**TASK DETAILS**
Check each line below for the word "wing". Then give only how many lines have it.

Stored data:
=== Begin Enclosure ===
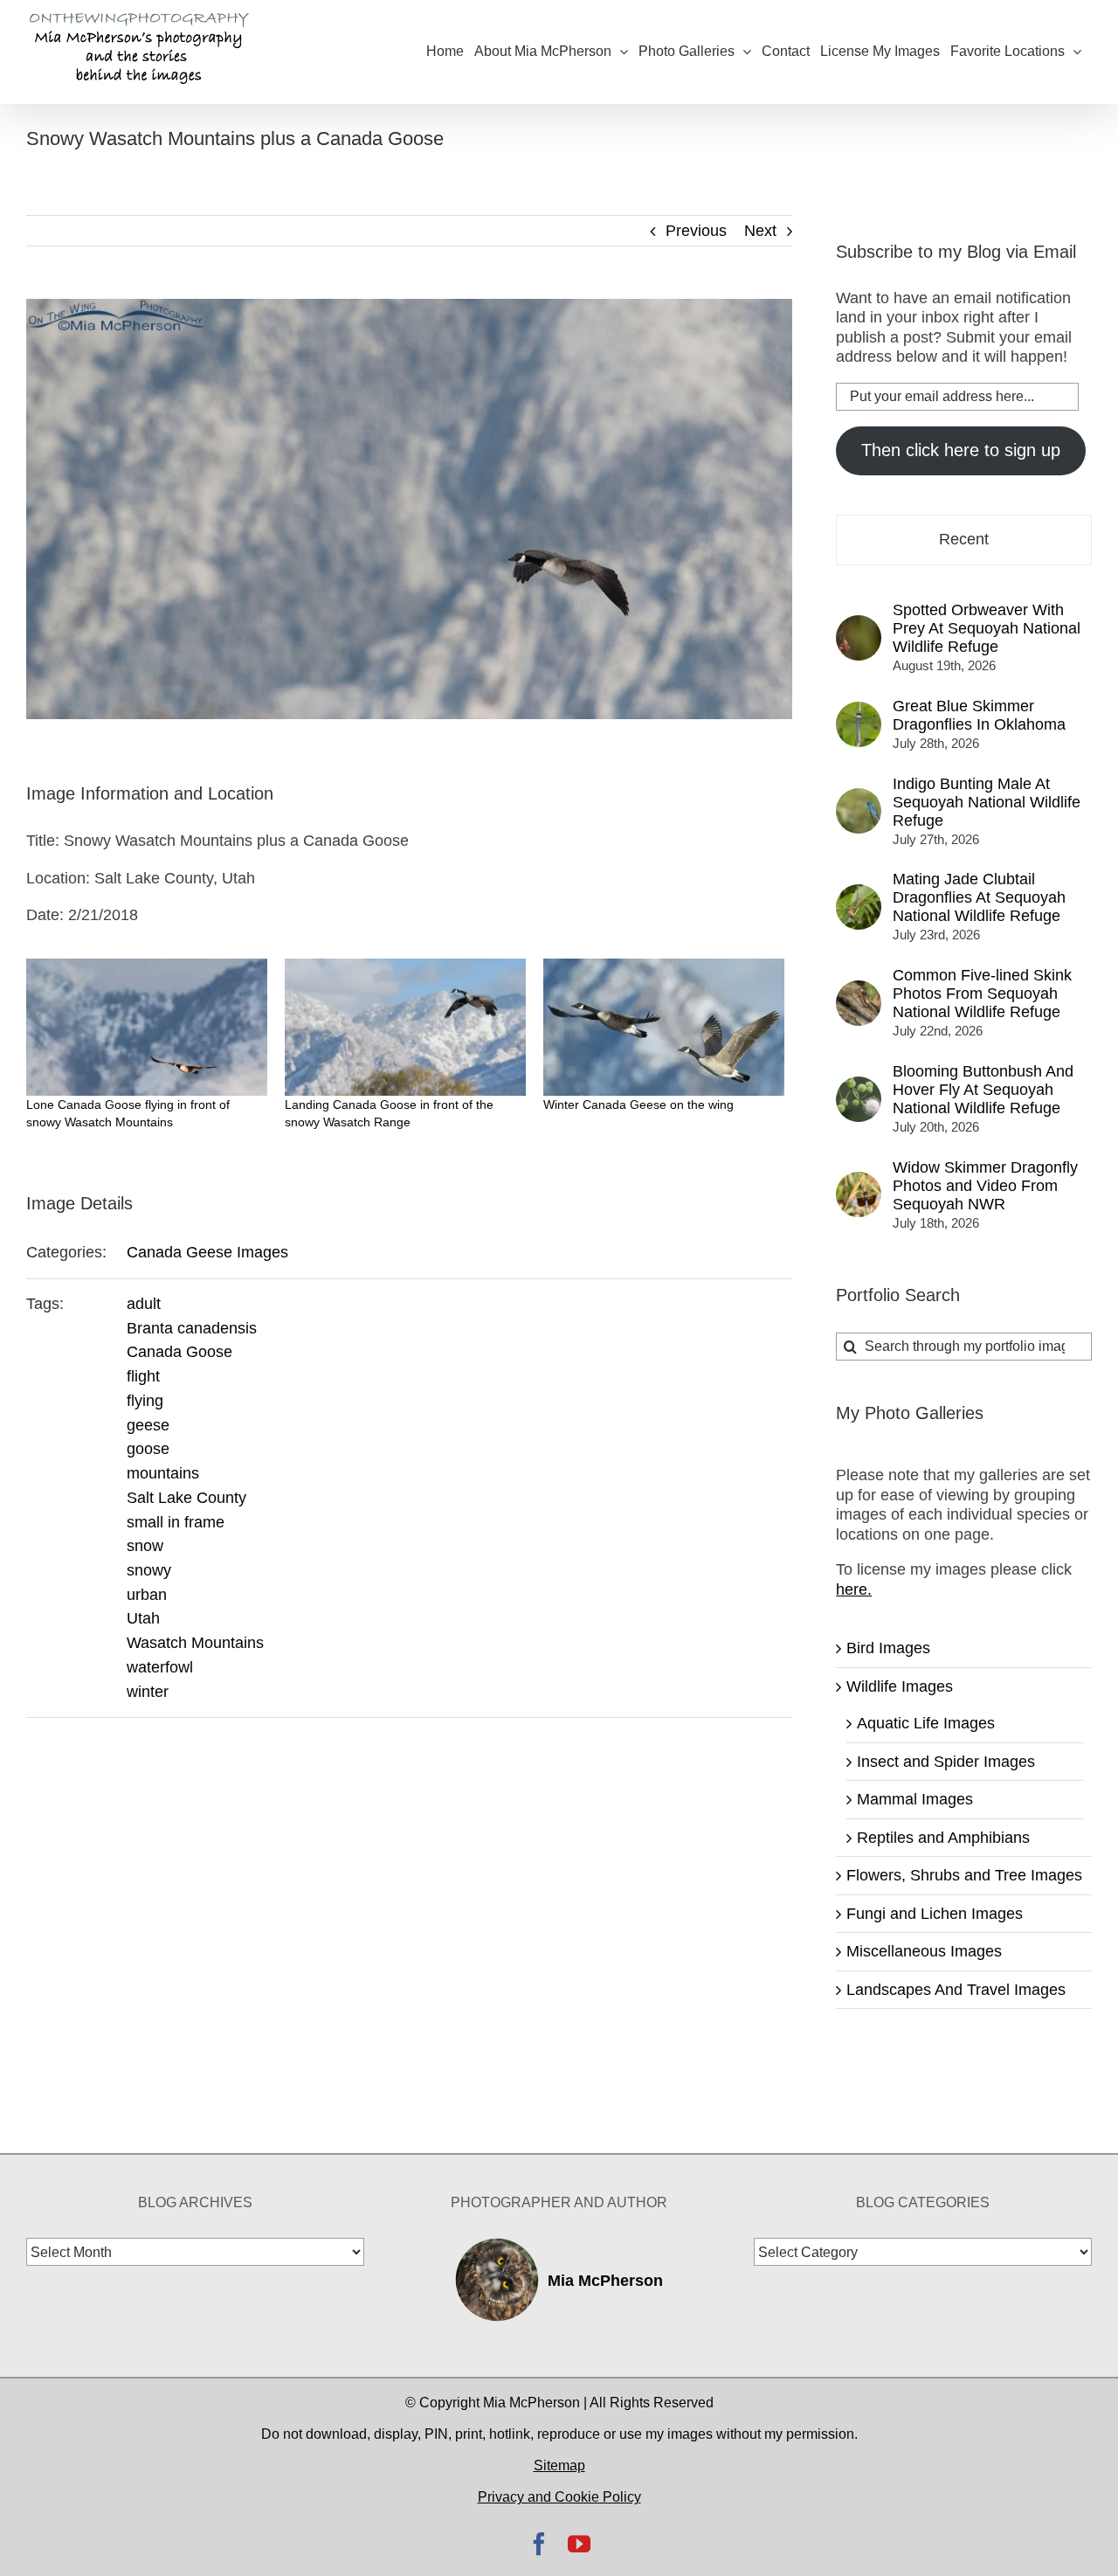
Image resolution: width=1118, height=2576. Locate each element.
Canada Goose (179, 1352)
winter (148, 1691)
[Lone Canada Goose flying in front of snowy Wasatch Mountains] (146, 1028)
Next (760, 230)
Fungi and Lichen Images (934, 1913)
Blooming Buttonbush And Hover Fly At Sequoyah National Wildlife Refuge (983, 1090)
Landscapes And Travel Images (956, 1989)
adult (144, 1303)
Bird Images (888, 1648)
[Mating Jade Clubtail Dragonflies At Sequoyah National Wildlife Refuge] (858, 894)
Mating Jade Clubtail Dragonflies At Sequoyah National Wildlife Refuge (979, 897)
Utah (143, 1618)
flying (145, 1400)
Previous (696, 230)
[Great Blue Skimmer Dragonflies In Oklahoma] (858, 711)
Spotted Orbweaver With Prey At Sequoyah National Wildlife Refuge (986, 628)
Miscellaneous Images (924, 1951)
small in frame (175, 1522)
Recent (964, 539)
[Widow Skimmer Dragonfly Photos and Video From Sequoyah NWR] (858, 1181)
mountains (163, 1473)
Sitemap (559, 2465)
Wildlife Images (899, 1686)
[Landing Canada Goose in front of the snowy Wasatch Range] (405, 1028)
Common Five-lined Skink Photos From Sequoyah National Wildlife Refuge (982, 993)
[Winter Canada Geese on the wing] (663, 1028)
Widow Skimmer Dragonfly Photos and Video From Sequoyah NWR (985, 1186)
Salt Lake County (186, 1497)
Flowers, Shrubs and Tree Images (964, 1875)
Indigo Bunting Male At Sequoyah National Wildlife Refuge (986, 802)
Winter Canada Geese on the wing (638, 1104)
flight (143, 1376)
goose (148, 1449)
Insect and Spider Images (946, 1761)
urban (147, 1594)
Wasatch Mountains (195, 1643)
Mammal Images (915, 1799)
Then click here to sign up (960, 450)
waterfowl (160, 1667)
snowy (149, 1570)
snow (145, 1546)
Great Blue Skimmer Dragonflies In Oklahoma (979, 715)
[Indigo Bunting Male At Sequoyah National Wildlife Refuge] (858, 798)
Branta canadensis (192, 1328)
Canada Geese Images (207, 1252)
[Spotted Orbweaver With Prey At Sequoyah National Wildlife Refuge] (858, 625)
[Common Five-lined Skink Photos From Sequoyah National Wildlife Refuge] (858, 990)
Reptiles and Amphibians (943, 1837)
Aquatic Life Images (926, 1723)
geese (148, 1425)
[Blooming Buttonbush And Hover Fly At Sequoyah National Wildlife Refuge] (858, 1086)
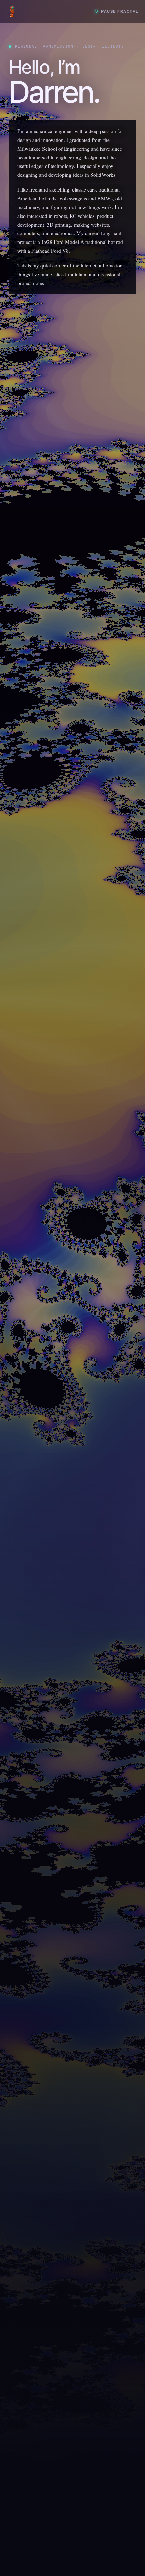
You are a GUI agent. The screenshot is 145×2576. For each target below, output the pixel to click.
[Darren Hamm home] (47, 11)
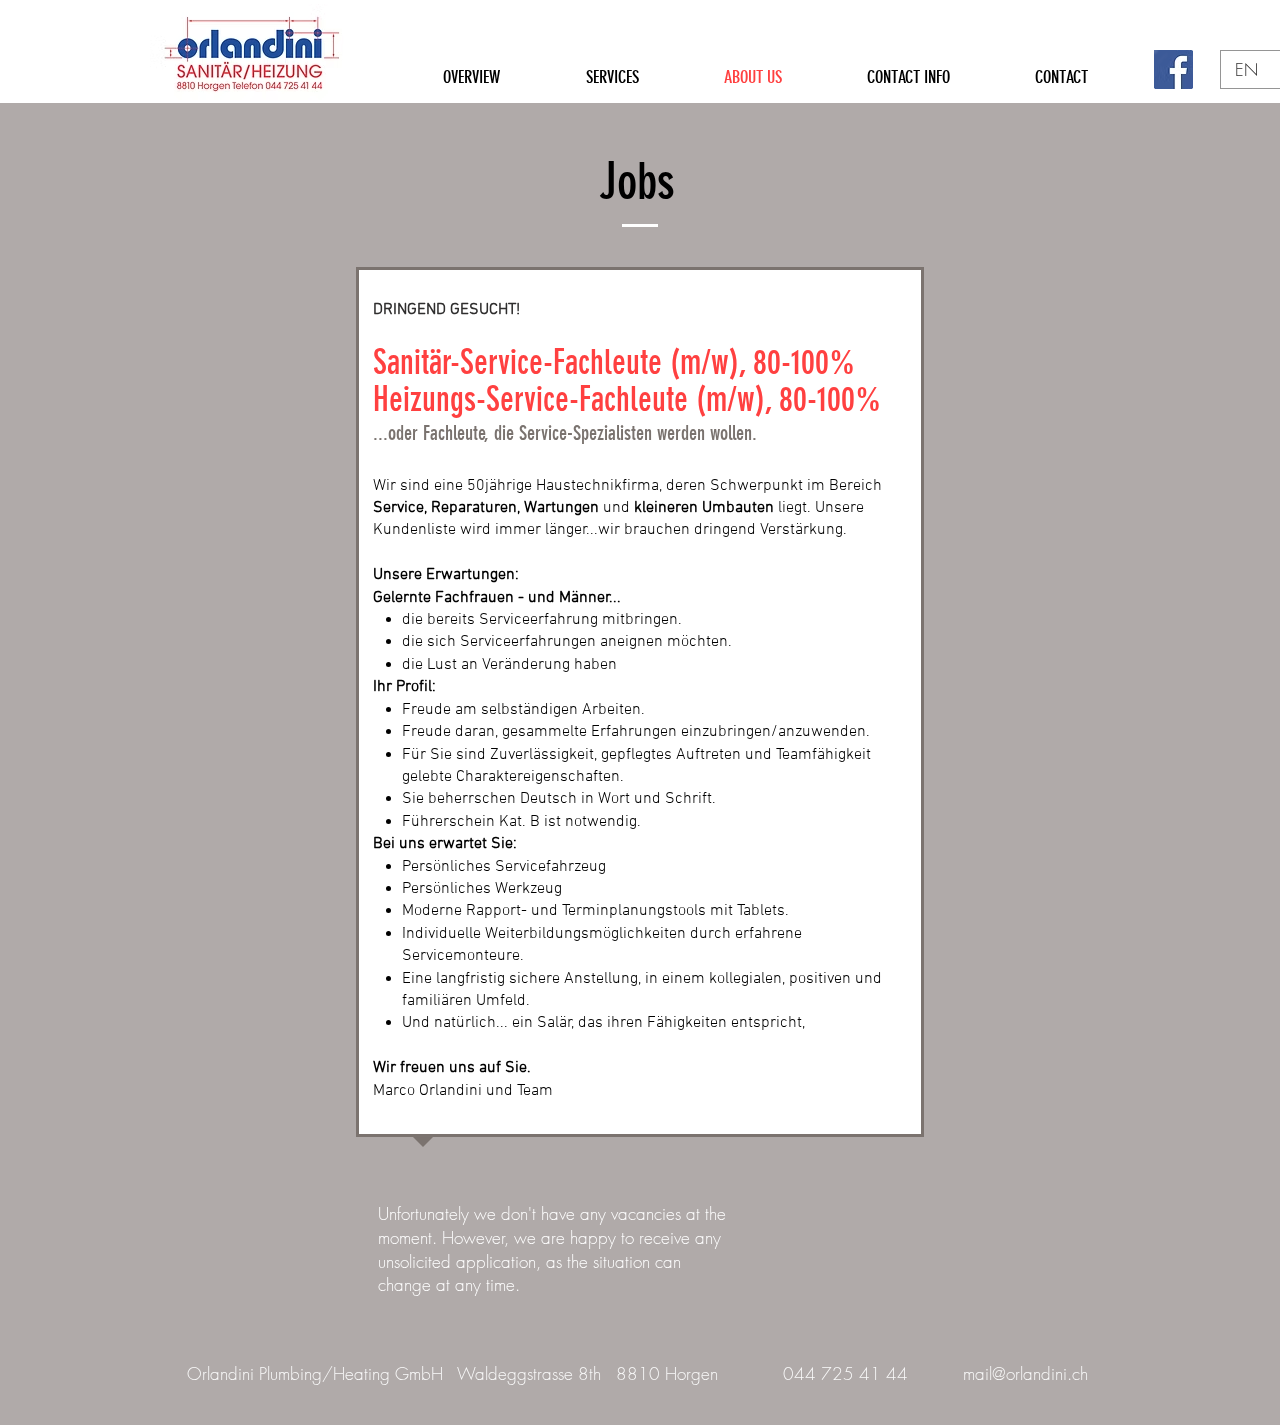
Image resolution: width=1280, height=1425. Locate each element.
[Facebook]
=== End Enclosure ===
**YOUR SOLUTION**
2